We are indiscriminate in our use of the language of evil, Wolfe argues, because we like what the language does to our own moral standing. It makes us self-righteous. To call others wicked is to give us a moral privilege we may not deserve and a moral permission we are likely to misuse. The language of good and evil only seems to create moral clarity: It actually creates moral entitlement.

That sense of moral privilege was behind the Conservatives' attempt to shut down Insite -- which the Supreme Court, in a narrowly constructed ruling, rejected yesterday. In fact, the Harper government's whole tough on crime agenda is motivated by a sense of moral privilege.

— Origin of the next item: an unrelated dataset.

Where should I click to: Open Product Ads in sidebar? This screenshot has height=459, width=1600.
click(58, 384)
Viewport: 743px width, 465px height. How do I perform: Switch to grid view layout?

And the Harperites bring that same sense of moral privilege to foreign policy. Their uncritical support of Israel comes from the same place. But, Ignatieff points out:

We need to set aside moral frames of good and evil that assign our politics - and our military - tasks they cannot accomplish; we need to stop seeing international politics as a morality play in which our role is to back innocence and victimhood against malignity and viciousness; we need to counter the politics of violence with a politics that drains evildoers of support and drives them to the margins. We need the inner discipline and self-knowledge to refuse the temptations of believing that we are always on the side of the angels.

The central flaw of the present government -- and one suspects that it goes back to the Prime Minister himself -- is the conviction that it  is always on the side of the angels. When one is certain that the Gates of Heaven will open upon one's arrival, one needs not admit imperfection.

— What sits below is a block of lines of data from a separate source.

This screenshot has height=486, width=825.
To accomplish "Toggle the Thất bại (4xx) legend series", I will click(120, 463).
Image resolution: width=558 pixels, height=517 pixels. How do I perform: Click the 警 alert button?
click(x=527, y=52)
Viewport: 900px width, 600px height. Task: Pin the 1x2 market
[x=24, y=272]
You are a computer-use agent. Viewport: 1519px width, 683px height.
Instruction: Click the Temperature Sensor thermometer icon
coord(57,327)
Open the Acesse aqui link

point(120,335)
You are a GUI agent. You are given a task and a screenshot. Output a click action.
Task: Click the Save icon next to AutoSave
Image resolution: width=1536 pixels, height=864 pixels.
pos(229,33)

Truth disappears for those who believe they possess moral clarity.


ck said...

It's all in the spin. Buzz words and catch phrases. You have the recipe for kool-aid du jour.

Today, it's the Omnibus bill. Omnibus bills are hideous for most of us who dare think outside the box, but great for the government putting it out for one reason; it's an opportunity to package a bunch of unpopular, hideous pieces of legislation and throw in something sure to be popular, everyone will love. Then to sell it, only highlight the popular item(s)and not even address the bundle of hideous bills.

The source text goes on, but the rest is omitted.